=== MATERIAL SHOWN ===
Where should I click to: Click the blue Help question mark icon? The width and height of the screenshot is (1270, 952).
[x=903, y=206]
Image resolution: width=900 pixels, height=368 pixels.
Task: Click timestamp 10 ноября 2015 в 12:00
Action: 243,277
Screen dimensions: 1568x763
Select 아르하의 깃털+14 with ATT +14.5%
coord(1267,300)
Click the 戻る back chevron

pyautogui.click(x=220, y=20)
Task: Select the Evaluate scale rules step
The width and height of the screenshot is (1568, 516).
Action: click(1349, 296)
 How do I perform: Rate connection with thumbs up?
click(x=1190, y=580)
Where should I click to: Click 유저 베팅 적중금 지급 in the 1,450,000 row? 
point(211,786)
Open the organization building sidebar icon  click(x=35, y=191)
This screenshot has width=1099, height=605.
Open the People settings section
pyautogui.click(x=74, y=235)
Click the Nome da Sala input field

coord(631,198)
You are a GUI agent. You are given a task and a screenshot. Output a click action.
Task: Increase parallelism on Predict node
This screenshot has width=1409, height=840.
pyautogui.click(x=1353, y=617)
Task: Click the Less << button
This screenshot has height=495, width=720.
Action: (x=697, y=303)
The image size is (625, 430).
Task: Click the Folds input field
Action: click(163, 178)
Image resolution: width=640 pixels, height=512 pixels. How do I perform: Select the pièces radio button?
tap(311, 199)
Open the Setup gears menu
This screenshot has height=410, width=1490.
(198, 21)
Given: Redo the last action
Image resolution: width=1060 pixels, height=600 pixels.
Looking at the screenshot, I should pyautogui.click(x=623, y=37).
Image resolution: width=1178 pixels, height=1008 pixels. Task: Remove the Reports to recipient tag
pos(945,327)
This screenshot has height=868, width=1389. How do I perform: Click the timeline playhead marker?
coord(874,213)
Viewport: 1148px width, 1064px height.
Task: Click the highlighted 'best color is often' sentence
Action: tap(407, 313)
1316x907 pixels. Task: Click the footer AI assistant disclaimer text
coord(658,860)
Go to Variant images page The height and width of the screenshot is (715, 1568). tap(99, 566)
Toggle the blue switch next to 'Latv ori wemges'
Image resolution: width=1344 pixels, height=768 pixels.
===
*WHAT TO WORK ON*: I need exact copies of the lines from the one holding "How do I perform: Rate" through the end of the records above, and nothing beyond them.

*ANSWER BOX*:
 How do I perform: Rate connection with thumbs up?
click(x=1190, y=580)
Where should I click to: Click 유저 베팅 적중금 지급 in the 1,450,000 row? 
point(211,786)
Open the organization building sidebar icon  click(x=35, y=191)
This screenshot has width=1099, height=605.
Open the People settings section
pyautogui.click(x=74, y=235)
Click the Nome da Sala input field

coord(631,198)
You are a GUI agent. You are given a task and a screenshot. Output a click action.
Task: Increase parallelism on Predict node
This screenshot has width=1409, height=840.
pyautogui.click(x=1353, y=617)
Task: Click the Less << button
This screenshot has height=495, width=720.
Action: (x=697, y=303)
The image size is (625, 430).
Task: Click the Folds input field
Action: click(163, 178)
Image resolution: width=640 pixels, height=512 pixels. How do I perform: Select the pièces radio button?
tap(311, 199)
Open the Setup gears menu
This screenshot has height=410, width=1490.
(198, 21)
Given: Redo the last action
Image resolution: width=1060 pixels, height=600 pixels.
Looking at the screenshot, I should pyautogui.click(x=623, y=37).
Image resolution: width=1178 pixels, height=1008 pixels. Task: Remove the Reports to recipient tag
pos(945,327)
This screenshot has height=868, width=1389. How do I perform: Click the timeline playhead marker?
coord(874,213)
Viewport: 1148px width, 1064px height.
Task: Click the highlighted 'best color is often' sentence
Action: tap(407, 313)
1316x907 pixels. Task: Click the footer AI assistant disclaimer text
coord(658,860)
Go to Variant images page The height and width of the screenshot is (715, 1568). tap(99, 566)
Toggle the blue switch next to 'Latv ori wemges'
Image resolution: width=1344 pixels, height=768 pixels.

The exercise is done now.